Write out the text on opinion letters below word for word, between "The opinion of" and "generally increased steadily.", inclusive.

- _Page text_
○ ○ ○ ○

A Proposal on Opinion Letters in Colorado Real Estate Mortgage Loan Transactions

by a Special Committee of the CBA Real Estate Law and Titles Section, Edward N. Barad, Chairman

The opinion of counsel in mortgage loan transactions has attained central significance to lenders and borrowers in connection with loans secured by real property. Much has been written and discussed regarding the length and difficulty of negotiations in rendering such opinions. The problem has been the focus of efforts by many state and national legal organizations in their attempts to define the customs, characteristics and requirements of opinion letter practice.(fn1) There have been no reported cases regarding liability for opinion letters in Colorado, although the fear of exposure has generally increased steadily.

Until recently, definition of the terms set forth in opinion letters has been so difficult to determine that lawyers giving opinion letters have been as uneasy in their execution as lawyers receiving opinion letters have been in their acceptance. The resulting conflict has been described as "gamesmanship" between opposing counsel,(fn2) and has frustrated and been counterproductive to the process of consummating the loan transaction.

○ ○ ○ ○

- _Data segment_

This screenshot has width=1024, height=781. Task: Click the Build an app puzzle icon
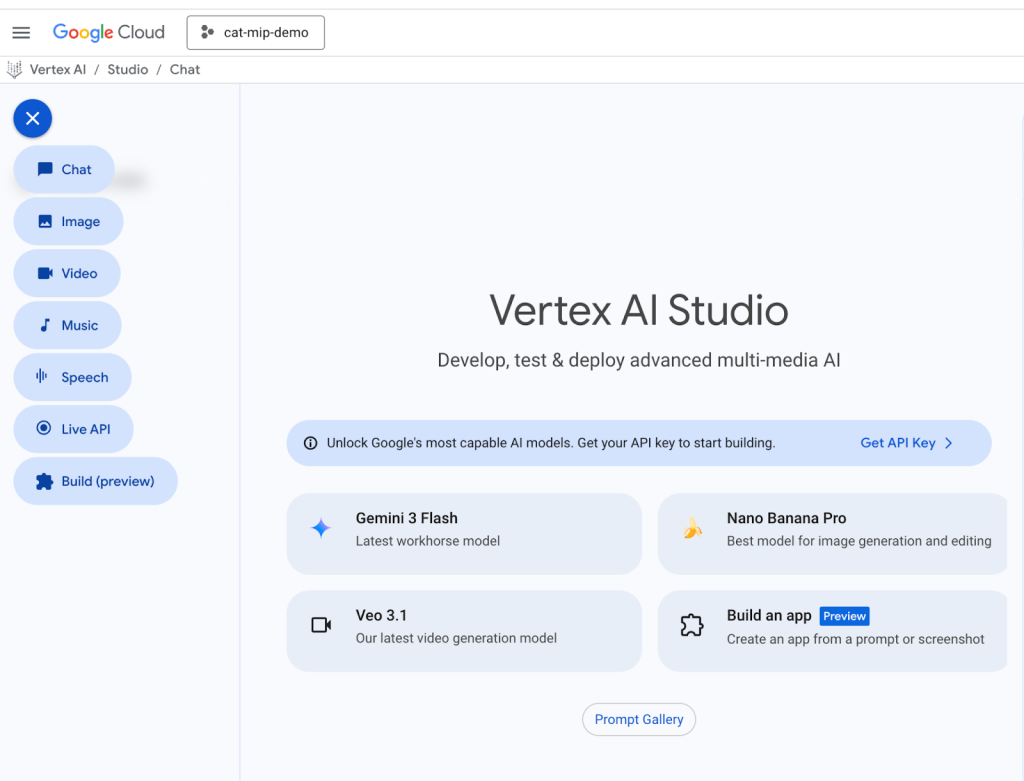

○ ○ ○ ○

- _Solution to the exercise_
The opinion of counsel in mortgage loan transactions has attained central significance to lenders and borrowers in connection with loans secured by real property. Much has been written and discussed regarding the length and difficulty of negotiations in rendering such opinions. The problem has been the focus of efforts by many state and national legal organizations in their attempts to define the customs, characteristics and requirements of opinion letter practice.(fn1) There have been no reported cases regarding liability for opinion letters in Colorado, although the fear of exposure has generally increased steadily.